De l’air du temps pandémique, entre technophobie et technophilie

Au Japon, les taux de CO2 sont mesurés et affichés dans les lieux intérieurs pour réduire la transmission de la COVID-19. Une technologie pourtant à la portée de tous les pays, mais peu déployée ailleurs.
Photo: Yasuyoshi Chiba Agence France-Presse Au Japon, les taux de CO2 sont mesurés et affichés dans les lieux intérieurs pour réduire la transmission de la COVID-19. Une technologie pourtant à la portée de tous les pays, mais peu déployée ailleurs.

On ne badine pas avec la qualité de l’air au Japon. Les relevés de concentration de CO2 y sont affichés en direct dans les salles de réunion des entreprises, dans les magasins et même dans les lieux de divertissement. Le principe justificateur tout simple et d’une stricte objectivité établit qu’une concentration trop élevée de CO2 dans un espace clos indique une mauvaise circulation de l’air et donc un risque accru de propagation de la COVID-19.
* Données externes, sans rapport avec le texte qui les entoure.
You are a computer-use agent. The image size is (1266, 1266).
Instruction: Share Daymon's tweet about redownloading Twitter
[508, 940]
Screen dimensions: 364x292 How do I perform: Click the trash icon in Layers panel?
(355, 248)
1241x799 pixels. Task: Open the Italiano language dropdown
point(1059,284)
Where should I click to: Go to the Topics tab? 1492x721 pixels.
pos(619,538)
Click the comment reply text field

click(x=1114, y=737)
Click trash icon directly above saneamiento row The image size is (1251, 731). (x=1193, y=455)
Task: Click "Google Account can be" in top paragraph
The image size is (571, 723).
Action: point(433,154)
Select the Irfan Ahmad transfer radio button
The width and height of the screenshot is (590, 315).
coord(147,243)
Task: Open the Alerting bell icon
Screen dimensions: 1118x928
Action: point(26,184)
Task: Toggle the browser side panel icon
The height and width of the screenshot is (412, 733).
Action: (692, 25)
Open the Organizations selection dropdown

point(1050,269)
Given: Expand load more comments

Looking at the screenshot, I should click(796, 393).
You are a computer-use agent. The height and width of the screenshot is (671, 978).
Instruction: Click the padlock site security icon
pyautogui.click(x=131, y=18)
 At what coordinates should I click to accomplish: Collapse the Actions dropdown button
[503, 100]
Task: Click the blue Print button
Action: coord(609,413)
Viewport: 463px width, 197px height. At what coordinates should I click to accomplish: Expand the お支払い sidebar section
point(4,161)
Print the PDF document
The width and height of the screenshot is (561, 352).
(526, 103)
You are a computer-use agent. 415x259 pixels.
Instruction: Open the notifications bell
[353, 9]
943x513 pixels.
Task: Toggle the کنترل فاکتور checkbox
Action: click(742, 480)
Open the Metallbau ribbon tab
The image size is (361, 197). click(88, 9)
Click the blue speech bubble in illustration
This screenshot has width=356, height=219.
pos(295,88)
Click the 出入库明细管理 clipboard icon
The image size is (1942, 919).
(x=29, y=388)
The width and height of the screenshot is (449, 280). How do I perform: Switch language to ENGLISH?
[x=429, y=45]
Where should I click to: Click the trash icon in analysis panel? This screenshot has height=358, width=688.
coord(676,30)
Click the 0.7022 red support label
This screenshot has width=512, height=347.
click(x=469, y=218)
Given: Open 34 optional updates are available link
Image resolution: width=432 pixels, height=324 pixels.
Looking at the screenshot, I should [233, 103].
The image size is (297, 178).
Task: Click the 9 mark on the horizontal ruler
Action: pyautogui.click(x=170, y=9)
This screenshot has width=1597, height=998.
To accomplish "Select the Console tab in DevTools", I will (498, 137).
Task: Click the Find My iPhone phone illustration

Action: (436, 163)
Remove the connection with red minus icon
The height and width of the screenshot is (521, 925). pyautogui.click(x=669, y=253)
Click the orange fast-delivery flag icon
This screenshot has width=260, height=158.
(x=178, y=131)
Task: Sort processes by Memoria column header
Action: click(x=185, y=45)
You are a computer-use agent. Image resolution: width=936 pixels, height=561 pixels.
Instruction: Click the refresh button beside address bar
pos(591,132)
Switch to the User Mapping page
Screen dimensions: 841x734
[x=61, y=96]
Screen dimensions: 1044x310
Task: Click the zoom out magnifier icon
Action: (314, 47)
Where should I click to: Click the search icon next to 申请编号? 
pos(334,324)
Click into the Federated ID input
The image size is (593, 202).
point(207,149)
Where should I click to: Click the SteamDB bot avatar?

Les salles de cinéma et les salles de spectacle, comme leurs sites Web, sont équipées depuis 2020 de moyens de diffusion des relevés en temps réel. Le seuil acceptable se trouve en dessous de 1000 parties par million (ppm). En extérieur, la moyenne tourne autour de 400 ppm. Un concert expérimental mené en septembre 2020 à Tokyo a fait s’affoler les données, qui ont atteint des sommets de 10 000 ppm.

Voilà donc de bons exemples de l’utilisation des nouvelles technologies dans l’intervention contre la crise pandémique. En comparaison, au Québec, il a fallu des mois et des mois de critiques, de controverses et de négociations pour que des mesures de test et d’amélioration de la qualité de l’air dans les écoles soient mises en branle. L’Ontario, de son côté, a acheté l’an dernier plus de 50 000 appareils de filtration à haute efficacité pour les particules de l’air.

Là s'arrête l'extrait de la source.